◆ Your goal:
Repeat every line below exactly as it reads.

[Start of Attachment]

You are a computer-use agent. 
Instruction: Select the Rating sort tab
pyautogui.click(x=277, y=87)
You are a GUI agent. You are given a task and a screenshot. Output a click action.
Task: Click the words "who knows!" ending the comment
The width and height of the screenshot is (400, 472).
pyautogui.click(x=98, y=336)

[End of Attachment]

◆ Expected output:
You are a computer-use agent. 
Instruction: Select the Rating sort tab
pyautogui.click(x=277, y=87)
You are a GUI agent. You are given a task and a screenshot. Output a click action.
Task: Click the words "who knows!" ending the comment
The width and height of the screenshot is (400, 472).
pyautogui.click(x=98, y=336)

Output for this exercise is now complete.